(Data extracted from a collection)

- - - - - - -

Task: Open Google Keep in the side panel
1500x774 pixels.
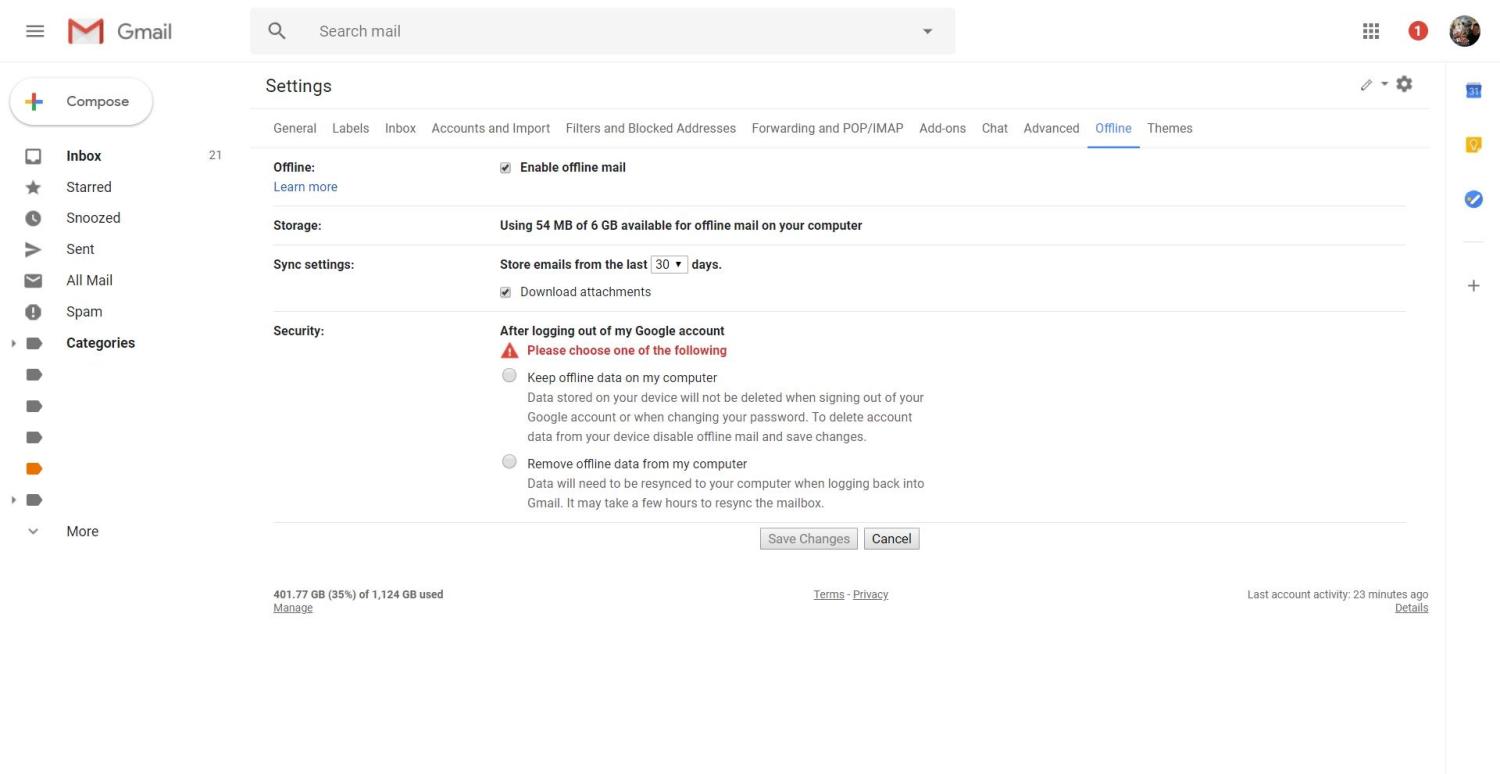Action: [x=1473, y=145]
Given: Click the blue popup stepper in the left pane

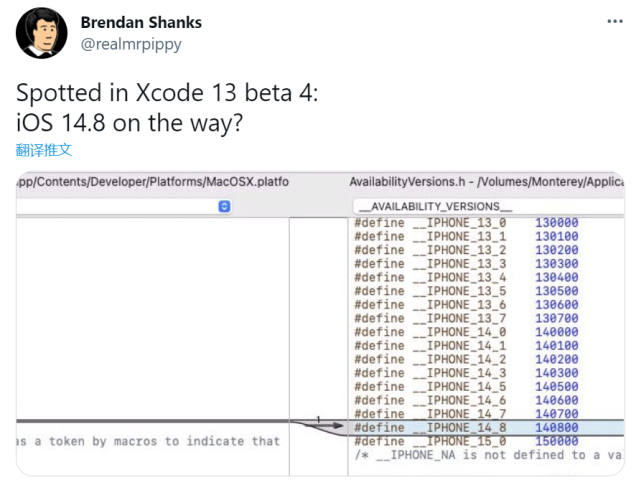Looking at the screenshot, I should 224,206.
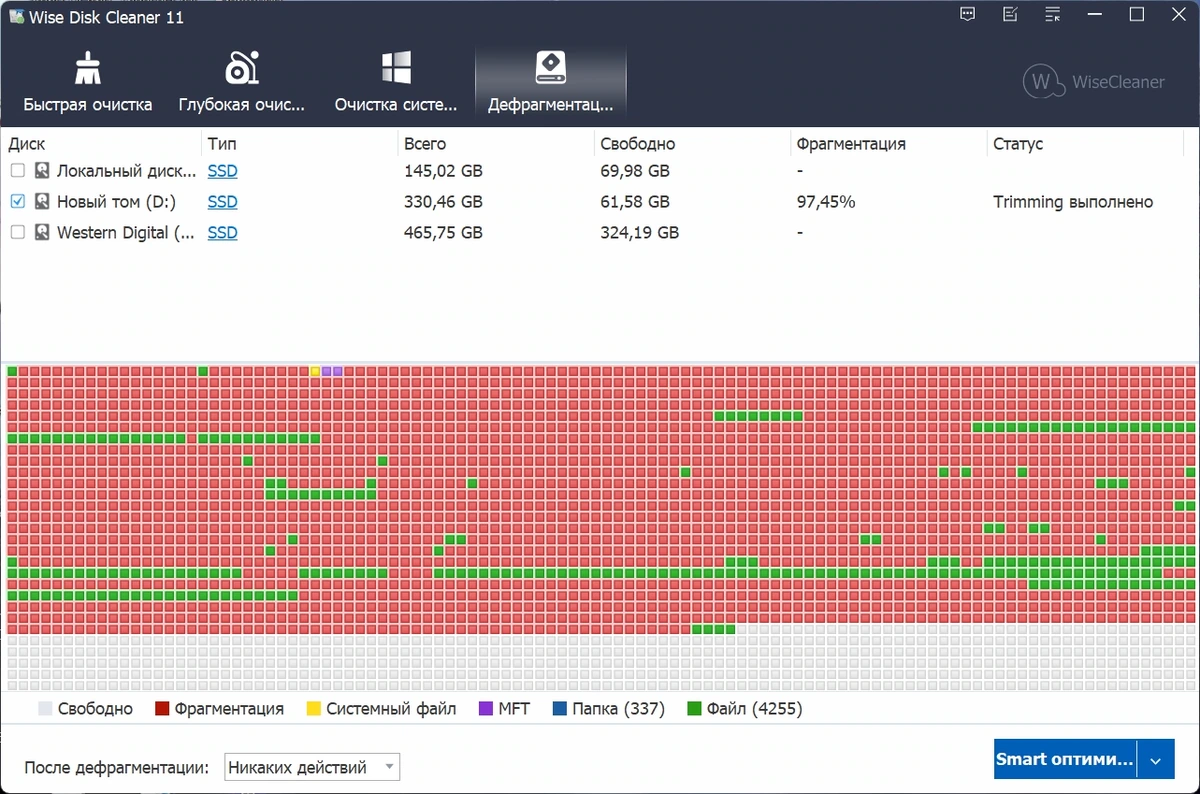Image resolution: width=1200 pixels, height=794 pixels.
Task: Click the Smart оптимизация button
Action: click(x=1066, y=761)
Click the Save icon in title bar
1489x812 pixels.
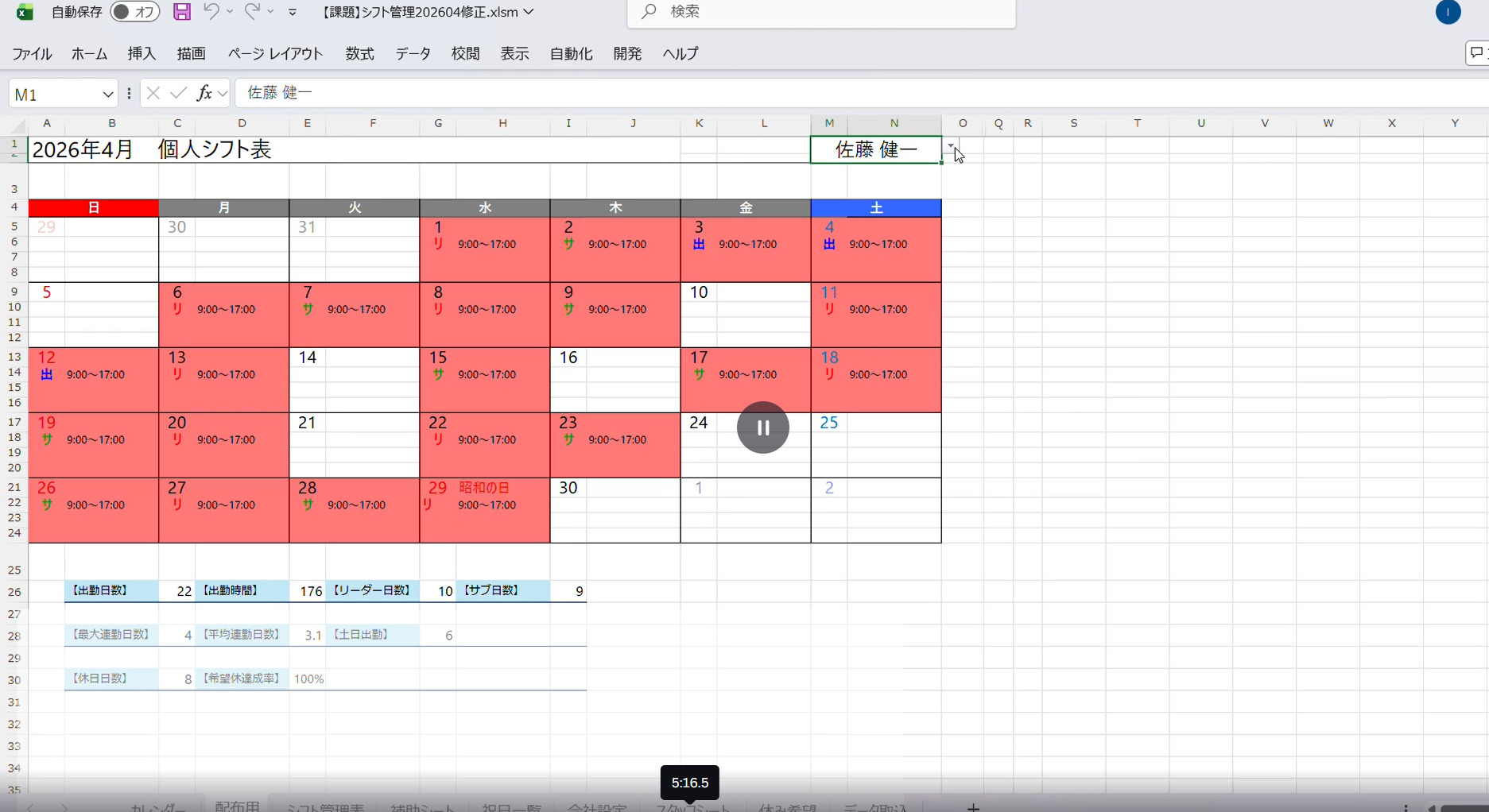182,12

- - - - - - -

▶ [ASSIGNED TASK] Without the pictures, transcribe exactly the lines above from the one containing "1500x774 pixels." through the last.

▶ [OUTPUT OF THE EXERCISE]
1500x774 pixels.
Action: [x=1473, y=145]
Given: Click the blue popup stepper in the left pane

Looking at the screenshot, I should 224,206.
Image resolution: width=1200 pixels, height=794 pixels.
Task: Click the Smart оптимизация button
Action: click(x=1066, y=761)
Click the Save icon in title bar
1489x812 pixels.
182,12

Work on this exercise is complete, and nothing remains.